> _Work instruction_:
Below, find the line containing "This screenshot has"; from there to the final line, print every line exactly and skip the pictures.

◆ ◆ ◆ ◆ ◆ ◆ ◆

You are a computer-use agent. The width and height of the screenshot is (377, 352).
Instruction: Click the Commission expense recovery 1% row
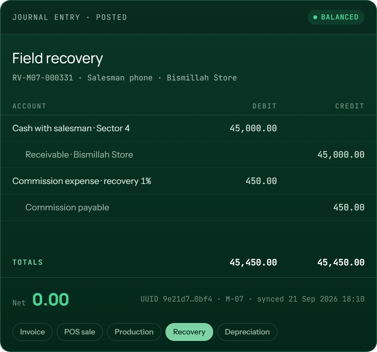coord(189,181)
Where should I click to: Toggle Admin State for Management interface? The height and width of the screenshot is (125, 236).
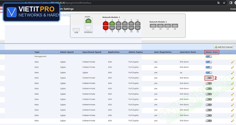click(209, 56)
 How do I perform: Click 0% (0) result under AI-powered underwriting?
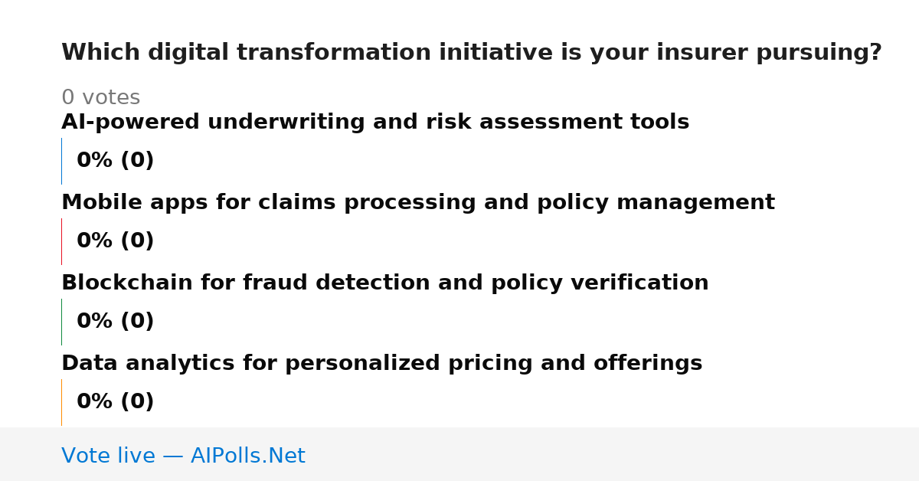116,161
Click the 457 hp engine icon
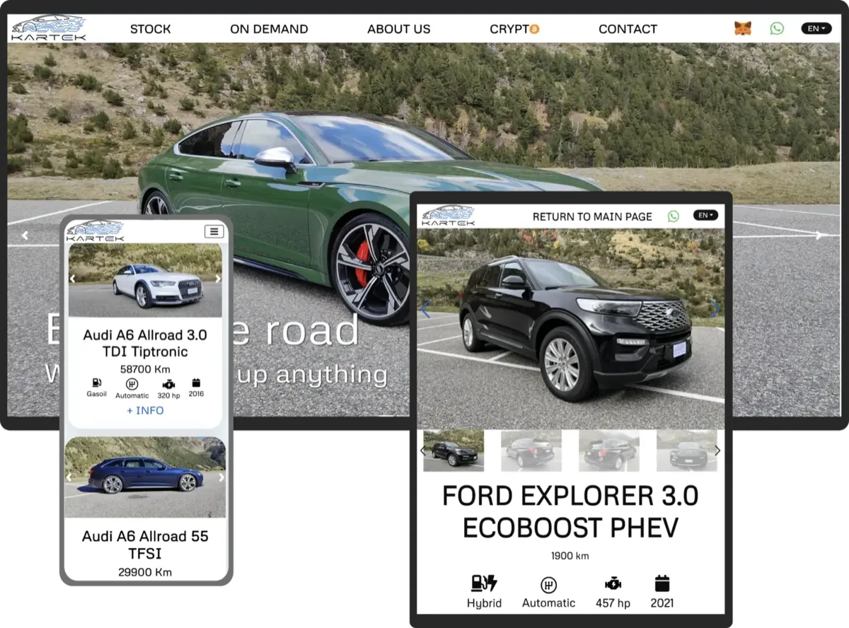The width and height of the screenshot is (849, 628). (613, 584)
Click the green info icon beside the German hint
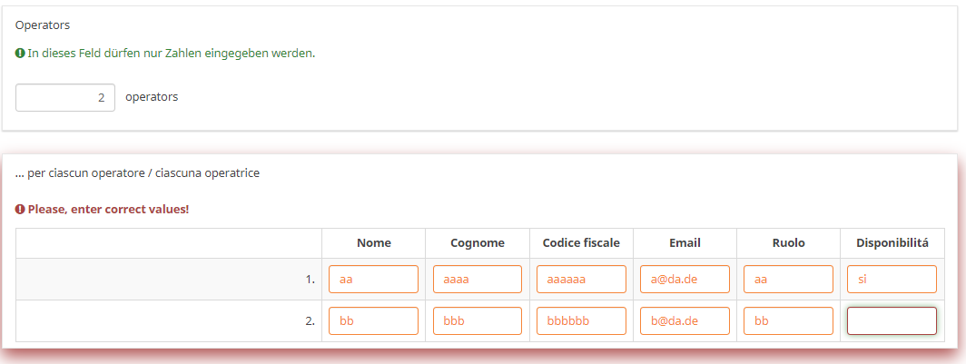The width and height of the screenshot is (966, 364). coord(20,54)
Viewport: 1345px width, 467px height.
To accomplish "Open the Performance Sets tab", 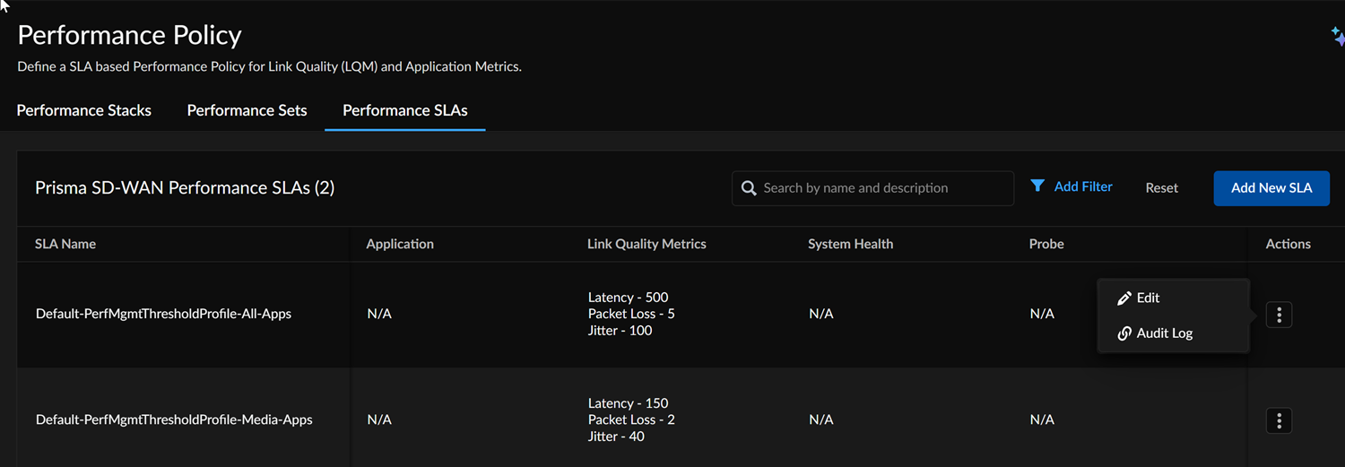I will (247, 110).
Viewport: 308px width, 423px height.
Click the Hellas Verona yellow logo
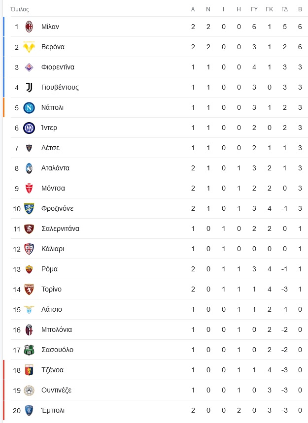[x=29, y=47]
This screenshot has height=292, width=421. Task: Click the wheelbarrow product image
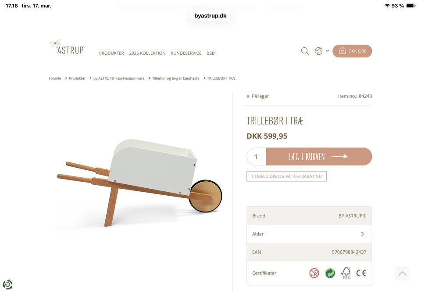[x=139, y=182]
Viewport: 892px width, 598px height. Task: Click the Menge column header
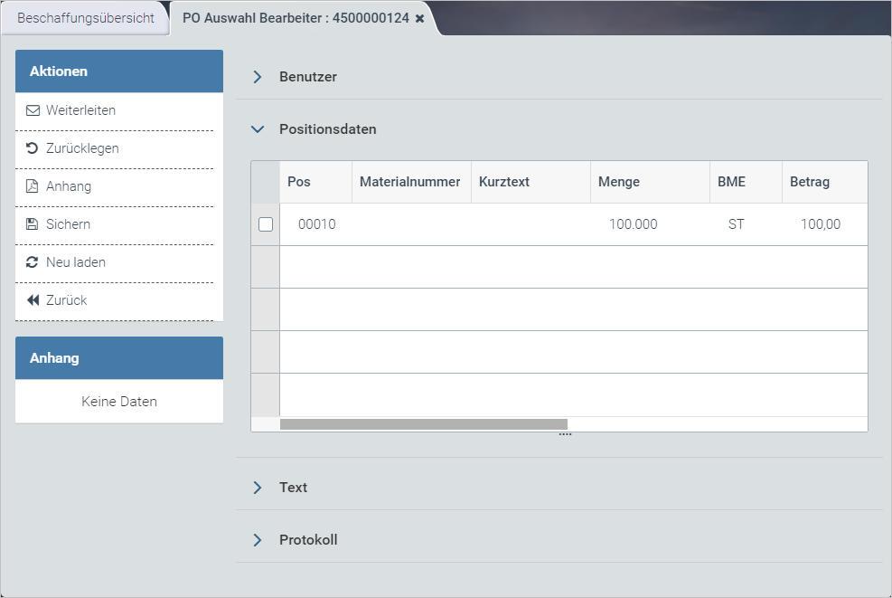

◆ ◆ ◆ ◆ ◆ ◆ ◆

> _Task output_:
This screenshot has height=292, width=421. Task: Click the wheelbarrow product image
[x=139, y=182]
Viewport: 892px width, 598px height. Task: Click the Menge column header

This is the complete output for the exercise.